Hypoplasia likely represents either a premature arrest of nephrogenesis or partial failure of the normal interactions between the metanephric mesenchyme and branching ureteric bud. In either case, genetic factors appear to play a signiﬁcant role, and most of the current knowledge about the pathogenesis of renal hypoplasia comes from the study of genetic syndromes that feature it as a component. The renal coloboma syndrome, for example, features both optic nerve coloboma and renal hypoplasia, and it results from mutations in the PAX2 gene, which encodes a protein that promotes branching and survival of the ureteric bud.
In addition to genetic factors, the intrauterine milieu and other environmental factors also appear to play a role. Both uteroplacental insufﬁciency and maternal malnutrition, for example, are known to cause intra-uterine growth restriction and a reduced nephron endowment. Likewise, maternal vitamin A deﬁciency is associated with renal hypoplasia because it prevents normal production of the RET receptor, an essential component in normal nephrogenesis.

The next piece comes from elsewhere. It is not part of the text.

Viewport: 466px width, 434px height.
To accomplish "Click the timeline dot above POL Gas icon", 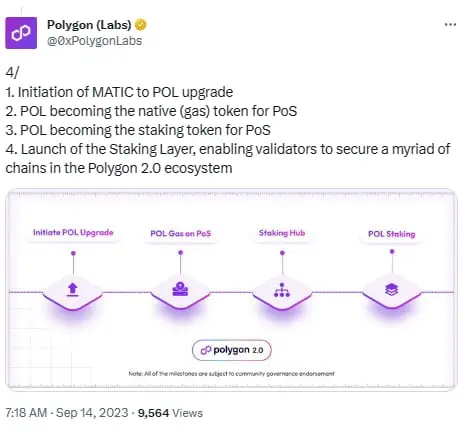I will pyautogui.click(x=180, y=253).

No matter the cause of hypoplasia, the small nephron population is often unable to provide a normal level of ﬁltration function. Although the resulting renal insuf- ﬁciency is initially offset by glomerular hyperﬁltration, which increases the functional output of each nephron, this seemingly adaptive mechanism causes podocyte injury and can ultimately result in focal segmental glomerulosclerosis (FSGS, see Plate 4-10). As FSGS becomes more advanced, renal function continues to deteriorate, and end-stage renal disease (ESRD) eventually occurs.

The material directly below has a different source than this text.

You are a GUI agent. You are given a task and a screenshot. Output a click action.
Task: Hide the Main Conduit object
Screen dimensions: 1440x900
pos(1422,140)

PRESENTATION AND DIAGNOSIS
Children with oligomeganephronia, the most common kind of pure renal hypoplasia, often present in the ﬁrst years of life with evidence of renal insufﬁciency and dysfunction, including salt wasting, anorexia, vomiting, polyuria, polydipsia, and failure to thrive. Urine dipstick may reveal proteinuria if there is already a signiﬁcant degree of FSGS, while serum chemistries reveal an elevated creatinine concentration. On ultra-sound, the size of each kidney is less than two standard deviations below the mean size for patient age. Ultra-sound alone, however, often cannot distinguish purely hypoplastic kidneys from those that are scarred and shrunken secondary to chronic reﬂux nephropathy. A renal scan may be useful in this setting, as purely hypo-plastic kidneys generally lack focal areas of dysfunction, whereas kidneys with chronic reﬂux nephropathy exhibit areas of renal scarring that have reduced tracer uptake. Although a deﬁnitive diagnosis could be estab-lished with histopathologic examination of affected tissue, renal biopsy is rarely performed.
The primary goal in the treatment of renal hypoplasia is to delay the onset of ESRD. As with any form of progressive renal insufﬁciency, controlling hypertension is essential because it reduces intraglomerular pressure and slows the progression of glomerulosclerosis. Angiotensin-converting enzyme (ACE) inhibitors are especially useful because they exert a selective vasodilatory effect on efferent arterioles, which further reduces intraglomerular pressure and also decreases proteinuria. Once ESRD occurs, however, renal transplantation becomes the only viable long-term solution.